Format the records below as a Markdown table with columns Line and Record, numbering each line in the Line column and omitting blank lines.

━━━

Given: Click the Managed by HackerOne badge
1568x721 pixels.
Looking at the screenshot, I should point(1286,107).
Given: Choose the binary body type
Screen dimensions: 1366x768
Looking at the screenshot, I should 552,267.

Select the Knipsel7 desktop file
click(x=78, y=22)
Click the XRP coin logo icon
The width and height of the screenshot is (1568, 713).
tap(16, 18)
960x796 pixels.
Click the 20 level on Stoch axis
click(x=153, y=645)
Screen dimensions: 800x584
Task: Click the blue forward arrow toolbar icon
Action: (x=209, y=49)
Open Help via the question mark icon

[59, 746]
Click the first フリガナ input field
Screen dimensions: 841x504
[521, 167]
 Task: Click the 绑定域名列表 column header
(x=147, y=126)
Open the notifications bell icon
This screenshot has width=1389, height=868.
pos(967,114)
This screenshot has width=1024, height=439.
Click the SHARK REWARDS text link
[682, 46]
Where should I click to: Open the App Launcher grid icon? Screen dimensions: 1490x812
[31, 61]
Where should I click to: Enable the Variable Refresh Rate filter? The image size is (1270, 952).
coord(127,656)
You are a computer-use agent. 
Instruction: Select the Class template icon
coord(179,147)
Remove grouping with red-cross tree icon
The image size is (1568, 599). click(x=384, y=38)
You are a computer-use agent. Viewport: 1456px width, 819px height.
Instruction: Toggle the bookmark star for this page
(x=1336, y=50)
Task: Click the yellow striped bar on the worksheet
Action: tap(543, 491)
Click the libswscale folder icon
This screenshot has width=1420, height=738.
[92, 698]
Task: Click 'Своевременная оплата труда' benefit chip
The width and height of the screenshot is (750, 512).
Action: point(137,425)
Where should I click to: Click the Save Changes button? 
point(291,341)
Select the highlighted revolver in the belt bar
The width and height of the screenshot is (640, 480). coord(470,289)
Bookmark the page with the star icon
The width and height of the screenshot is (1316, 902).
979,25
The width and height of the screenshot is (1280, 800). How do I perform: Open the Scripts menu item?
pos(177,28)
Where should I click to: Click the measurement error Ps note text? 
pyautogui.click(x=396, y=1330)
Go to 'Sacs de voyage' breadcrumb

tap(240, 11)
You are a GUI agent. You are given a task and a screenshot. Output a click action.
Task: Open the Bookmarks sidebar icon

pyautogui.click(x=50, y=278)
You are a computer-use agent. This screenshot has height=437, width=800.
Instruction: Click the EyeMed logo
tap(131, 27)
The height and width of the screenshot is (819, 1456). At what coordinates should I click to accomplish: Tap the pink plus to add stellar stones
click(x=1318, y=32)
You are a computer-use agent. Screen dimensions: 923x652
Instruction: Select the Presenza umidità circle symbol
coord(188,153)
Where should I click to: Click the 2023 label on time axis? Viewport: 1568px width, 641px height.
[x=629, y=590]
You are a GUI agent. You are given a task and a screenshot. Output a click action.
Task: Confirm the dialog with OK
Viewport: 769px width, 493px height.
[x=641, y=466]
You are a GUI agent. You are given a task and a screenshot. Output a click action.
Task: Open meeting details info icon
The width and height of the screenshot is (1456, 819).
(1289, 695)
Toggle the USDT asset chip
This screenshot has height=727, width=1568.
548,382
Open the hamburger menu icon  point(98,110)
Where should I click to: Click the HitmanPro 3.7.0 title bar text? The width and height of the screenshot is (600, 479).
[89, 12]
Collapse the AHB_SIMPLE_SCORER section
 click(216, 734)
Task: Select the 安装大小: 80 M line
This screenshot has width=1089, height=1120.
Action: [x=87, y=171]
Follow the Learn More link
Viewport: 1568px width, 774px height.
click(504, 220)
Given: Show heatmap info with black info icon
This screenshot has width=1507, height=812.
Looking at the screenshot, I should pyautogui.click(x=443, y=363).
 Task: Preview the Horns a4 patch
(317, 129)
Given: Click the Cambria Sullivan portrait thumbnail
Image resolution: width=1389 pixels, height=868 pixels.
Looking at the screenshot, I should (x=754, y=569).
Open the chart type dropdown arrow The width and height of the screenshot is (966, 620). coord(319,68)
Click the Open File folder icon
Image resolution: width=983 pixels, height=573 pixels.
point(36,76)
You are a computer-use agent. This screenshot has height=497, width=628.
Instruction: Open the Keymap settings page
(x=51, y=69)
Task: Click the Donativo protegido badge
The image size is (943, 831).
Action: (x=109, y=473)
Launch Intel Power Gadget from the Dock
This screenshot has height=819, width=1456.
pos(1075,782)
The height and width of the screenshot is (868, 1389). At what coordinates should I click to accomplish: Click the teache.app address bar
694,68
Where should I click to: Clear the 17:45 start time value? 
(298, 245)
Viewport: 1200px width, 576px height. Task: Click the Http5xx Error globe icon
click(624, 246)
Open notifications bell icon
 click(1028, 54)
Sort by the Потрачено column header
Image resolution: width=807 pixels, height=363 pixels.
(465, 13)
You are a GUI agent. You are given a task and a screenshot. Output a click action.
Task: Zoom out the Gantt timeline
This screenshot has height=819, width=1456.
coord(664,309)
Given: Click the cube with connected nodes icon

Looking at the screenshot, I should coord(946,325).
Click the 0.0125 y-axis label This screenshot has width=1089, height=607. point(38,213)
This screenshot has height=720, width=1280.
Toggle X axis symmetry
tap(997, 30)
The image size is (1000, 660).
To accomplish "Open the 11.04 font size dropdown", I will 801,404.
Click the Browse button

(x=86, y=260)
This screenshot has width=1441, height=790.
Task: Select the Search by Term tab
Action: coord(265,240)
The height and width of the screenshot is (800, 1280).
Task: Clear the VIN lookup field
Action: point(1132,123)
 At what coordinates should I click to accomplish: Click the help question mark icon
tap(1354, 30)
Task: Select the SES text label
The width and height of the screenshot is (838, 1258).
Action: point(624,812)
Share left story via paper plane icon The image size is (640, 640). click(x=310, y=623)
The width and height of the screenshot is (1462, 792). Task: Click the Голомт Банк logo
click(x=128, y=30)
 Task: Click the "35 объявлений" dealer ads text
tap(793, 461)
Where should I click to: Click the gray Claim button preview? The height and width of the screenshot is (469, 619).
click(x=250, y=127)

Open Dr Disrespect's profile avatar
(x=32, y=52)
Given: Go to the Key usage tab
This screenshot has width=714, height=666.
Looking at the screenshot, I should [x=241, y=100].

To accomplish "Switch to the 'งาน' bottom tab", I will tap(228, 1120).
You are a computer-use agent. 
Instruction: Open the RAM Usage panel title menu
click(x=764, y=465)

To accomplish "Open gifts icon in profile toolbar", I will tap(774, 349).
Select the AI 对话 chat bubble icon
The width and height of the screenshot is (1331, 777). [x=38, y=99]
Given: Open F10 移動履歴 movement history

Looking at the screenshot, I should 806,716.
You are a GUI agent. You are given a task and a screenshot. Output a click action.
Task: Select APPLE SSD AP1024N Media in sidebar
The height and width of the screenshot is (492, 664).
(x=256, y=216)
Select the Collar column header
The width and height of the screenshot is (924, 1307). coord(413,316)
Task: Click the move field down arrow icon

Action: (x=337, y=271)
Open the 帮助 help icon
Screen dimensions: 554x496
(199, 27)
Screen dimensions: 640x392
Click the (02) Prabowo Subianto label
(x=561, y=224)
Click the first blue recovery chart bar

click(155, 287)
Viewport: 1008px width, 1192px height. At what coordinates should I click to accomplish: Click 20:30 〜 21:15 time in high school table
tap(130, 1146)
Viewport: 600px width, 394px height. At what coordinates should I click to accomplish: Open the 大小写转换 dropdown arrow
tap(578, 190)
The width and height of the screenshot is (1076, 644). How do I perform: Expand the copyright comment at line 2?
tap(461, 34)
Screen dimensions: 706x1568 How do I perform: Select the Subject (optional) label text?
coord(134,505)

━━━

= THE COMPLETED TASK =
| Line | Record |
|---|---|
| 1 | Given: Click the Managed by HackerOne badge |
| 2 | 1568x721 pixels. |
| 3 | Looking at the screenshot, I should point(1286,107). |
| 4 | Given: Choose the binary body type |
| 5 | Screen dimensions: 1366x768 |
| 6 | Looking at the screenshot, I should 552,267. |
| 7 | Select the Knipsel7 desktop file |
| 8 | click(x=78, y=22) |
| 9 | Click the XRP coin logo icon |
| 10 | The width and height of the screenshot is (1568, 713). |
| 11 | tap(16, 18) |
| 12 | 960x796 pixels. |
| 13 | Click the 20 level on Stoch axis |
| 14 | click(x=153, y=645) |
| 15 | Screen dimensions: 800x584 |
| 16 | Task: Click the blue forward arrow toolbar icon |
| 17 | Action: (x=209, y=49) |
| 18 | Open Help via the question mark icon |
| 19 | [59, 746] |
| 20 | Click the first フリガナ input field |
| 21 | Screen dimensions: 841x504 |
| 22 | [521, 167] |
| 23 |  Task: Click the 绑定域名列表 column header |
| 24 | (x=147, y=126) |
| 25 | Open the notifications bell icon |
| 26 | This screenshot has width=1389, height=868. |
| 27 | pos(967,114) |
| 28 | This screenshot has width=1024, height=439. |
| 29 | Click the SHARK REWARDS text link |
| 30 | [682, 46] |
| 31 | Where should I click to: Open the App Launcher grid icon? Screen dimensions: 1490x812 |
| 32 | [31, 61] |
| 33 | Where should I click to: Enable the Variable Refresh Rate filter? The image size is (1270, 952). |
| 34 | coord(127,656) |
| 35 | You are a computer-use agent.  |
| 36 | Instruction: Select the Class template icon |
| 37 | coord(179,147) |
| 38 | Remove grouping with red-cross tree icon |
| 39 | The image size is (1568, 599). click(x=384, y=38) |
| 40 | You are a computer-use agent. Viewport: 1456px width, 819px height. |
| 41 | Instruction: Toggle the bookmark star for this page |
| 42 | (x=1336, y=50) |
| 43 | Task: Click the yellow striped bar on the worksheet |
| 44 | Action: tap(543, 491) |
| 45 | Click the libswscale folder icon |
| 46 | This screenshot has width=1420, height=738. |
| 47 | [92, 698] |
| 48 | Task: Click 'Своевременная оплата труда' benefit chip |
| 49 | The width and height of the screenshot is (750, 512). |
| 50 | Action: point(137,425) |
| 51 | Where should I click to: Click the Save Changes button?  |
| 52 | point(291,341) |
| 53 | Select the highlighted revolver in the belt bar |
| 54 | The width and height of the screenshot is (640, 480). coord(470,289) |
| 55 | Bookmark the page with the star icon |
| 56 | The width and height of the screenshot is (1316, 902). |
| 57 | 979,25 |
| 58 | The width and height of the screenshot is (1280, 800). How do I perform: Open the Scripts menu item? |
| 59 | pos(177,28) |
| 60 | Where should I click to: Click the measurement error Ps note text?  |
| 61 | pyautogui.click(x=396, y=1330) |
| 62 | Go to 'Sacs de voyage' breadcrumb |
| 63 | tap(240, 11) |
| 64 | You are a GUI agent. You are given a task and a screenshot. Output a click action. |
| 65 | Task: Open the Bookmarks sidebar icon |
| 66 | pyautogui.click(x=50, y=278) |
| 67 | You are a computer-use agent. This screenshot has height=437, width=800. |
| 68 | Instruction: Click the EyeMed logo |
| 69 | tap(131, 27) |
| 70 | The height and width of the screenshot is (819, 1456). At what coordinates should I click to accomplish: Tap the pink plus to add stellar stones |
| 71 | click(x=1318, y=32) |
| 72 | You are a computer-use agent. Screen dimensions: 923x652 |
| 73 | Instruction: Select the Presenza umidità circle symbol |
| 74 | coord(188,153) |
| 75 | Where should I click to: Click the 2023 label on time axis? Viewport: 1568px width, 641px height. |
| 76 | [x=629, y=590] |
| 77 | You are a GUI agent. You are given a task and a screenshot. Output a click action. |
| 78 | Task: Confirm the dialog with OK |
| 79 | Viewport: 769px width, 493px height. |
| 80 | [x=641, y=466] |
| 81 | You are a GUI agent. You are given a task and a screenshot. Output a click action. |
| 82 | Task: Open meeting details info icon |
| 83 | The width and height of the screenshot is (1456, 819). |
| 84 | (1289, 695) |
| 85 | Toggle the USDT asset chip |
| 86 | This screenshot has height=727, width=1568. |
| 87 | 548,382 |
| 88 | Open the hamburger menu icon  point(98,110) |
| 89 | Where should I click to: Click the HitmanPro 3.7.0 title bar text? The width and height of the screenshot is (600, 479). |
| 90 | [89, 12] |
| 91 | Collapse the AHB_SIMPLE_SCORER section |
| 92 |  click(216, 734) |
| 93 | Task: Select the 安装大小: 80 M line |
| 94 | This screenshot has width=1089, height=1120. |
| 95 | Action: [x=87, y=171] |
| 96 | Follow the Learn More link |
| 97 | Viewport: 1568px width, 774px height. |
| 98 | click(504, 220) |
| 99 | Given: Show heatmap info with black info icon |
| 100 | This screenshot has width=1507, height=812. |
| 101 | Looking at the screenshot, I should pyautogui.click(x=443, y=363). |
| 102 |  Task: Preview the Horns a4 patch |
| 103 | (317, 129) |
| 104 | Given: Click the Cambria Sullivan portrait thumbnail |
| 105 | Image resolution: width=1389 pixels, height=868 pixels. |
| 106 | Looking at the screenshot, I should (x=754, y=569). |
| 107 | Open the chart type dropdown arrow The width and height of the screenshot is (966, 620). coord(319,68) |
| 108 | Click the Open File folder icon |
| 109 | Image resolution: width=983 pixels, height=573 pixels. |
| 110 | point(36,76) |
| 111 | You are a computer-use agent. This screenshot has height=497, width=628. |
| 112 | Instruction: Open the Keymap settings page |
| 113 | (x=51, y=69) |
| 114 | Task: Click the Donativo protegido badge |
| 115 | The image size is (943, 831). |
| 116 | Action: (x=109, y=473) |
| 117 | Launch Intel Power Gadget from the Dock |
| 118 | This screenshot has height=819, width=1456. |
| 119 | pos(1075,782) |
| 120 | The height and width of the screenshot is (868, 1389). At what coordinates should I click to accomplish: Click the teache.app address bar |
| 121 | 694,68 |
| 122 | Where should I click to: Clear the 17:45 start time value?  |
| 123 | (298, 245) |
| 124 | Viewport: 1200px width, 576px height. Task: Click the Http5xx Error globe icon |
| 125 | click(624, 246) |
| 126 | Open notifications bell icon |
| 127 |  click(1028, 54) |
| 128 | Sort by the Потрачено column header |
| 129 | Image resolution: width=807 pixels, height=363 pixels. |
| 130 | (465, 13) |
| 131 | You are a GUI agent. You are given a task and a screenshot. Output a click action. |
| 132 | Task: Zoom out the Gantt timeline |
| 133 | This screenshot has height=819, width=1456. |
| 134 | coord(664,309) |
| 135 | Given: Click the cube with connected nodes icon |
| 136 | Looking at the screenshot, I should coord(946,325). |
| 137 | Click the 0.0125 y-axis label This screenshot has width=1089, height=607. point(38,213) |
| 138 | This screenshot has height=720, width=1280. |
| 139 | Toggle X axis symmetry |
| 140 | tap(997, 30) |
| 141 | The image size is (1000, 660). |
| 142 | To accomplish "Open the 11.04 font size dropdown", I will 801,404. |
| 143 | Click the Browse button |
| 144 | (x=86, y=260) |
| 145 | This screenshot has width=1441, height=790. |
| 146 | Task: Select the Search by Term tab |
| 147 | Action: coord(265,240) |
| 148 | The height and width of the screenshot is (800, 1280). |
| 149 | Task: Clear the VIN lookup field |
| 150 | Action: point(1132,123) |
| 151 |  At what coordinates should I click to accomplish: Click the help question mark icon |
| 152 | tap(1354, 30) |
| 153 | Task: Select the SES text label |
| 154 | The width and height of the screenshot is (838, 1258). |
| 155 | Action: point(624,812) |
| 156 | Share left story via paper plane icon The image size is (640, 640). click(x=310, y=623) |
| 157 | The width and height of the screenshot is (1462, 792). Task: Click the Голомт Банк logo |
| 158 | click(x=128, y=30) |
| 159 |  Task: Click the "35 объявлений" dealer ads text |
| 160 | tap(793, 461) |
| 161 | Where should I click to: Click the gray Claim button preview? The height and width of the screenshot is (469, 619). |
| 162 | click(x=250, y=127) |
| 163 | Open Dr Disrespect's profile avatar |
| 164 | (x=32, y=52) |
| 165 | Given: Go to the Key usage tab |
| 166 | This screenshot has width=714, height=666. |
| 167 | Looking at the screenshot, I should [x=241, y=100]. |
| 168 | To accomplish "Switch to the 'งาน' bottom tab", I will tap(228, 1120). |
| 169 | You are a computer-use agent.  |
| 170 | Instruction: Open the RAM Usage panel title menu |
| 171 | click(x=764, y=465) |
| 172 | To accomplish "Open gifts icon in profile toolbar", I will tap(774, 349). |
| 173 | Select the AI 对话 chat bubble icon |
| 174 | The width and height of the screenshot is (1331, 777). [x=38, y=99] |
| 175 | Given: Open F10 移動履歴 movement history |
| 176 | Looking at the screenshot, I should 806,716. |
| 177 | You are a GUI agent. You are given a task and a screenshot. Output a click action. |
| 178 | Task: Select APPLE SSD AP1024N Media in sidebar |
| 179 | The height and width of the screenshot is (492, 664). |
| 180 | (x=256, y=216) |
| 181 | Select the Collar column header |
| 182 | The width and height of the screenshot is (924, 1307). coord(413,316) |
| 183 | Task: Click the move field down arrow icon |
| 184 | Action: (x=337, y=271) |
| 185 | Open the 帮助 help icon |
| 186 | Screen dimensions: 554x496 |
| 187 | (199, 27) |
| 188 | Screen dimensions: 640x392 |
| 189 | Click the (02) Prabowo Subianto label |
| 190 | (x=561, y=224) |
| 191 | Click the first blue recovery chart bar |
| 192 | click(155, 287) |
| 193 | Viewport: 1008px width, 1192px height. At what coordinates should I click to accomplish: Click 20:30 〜 21:15 time in high school table |
| 194 | tap(130, 1146) |
| 195 | Viewport: 600px width, 394px height. At what coordinates should I click to accomplish: Open the 大小写转换 dropdown arrow |
| 196 | tap(578, 190) |
| 197 | The width and height of the screenshot is (1076, 644). How do I perform: Expand the copyright comment at line 2? |
| 198 | tap(461, 34) |
| 199 | Screen dimensions: 706x1568 How do I perform: Select the Subject (optional) label text? |
| 200 | coord(134,505) |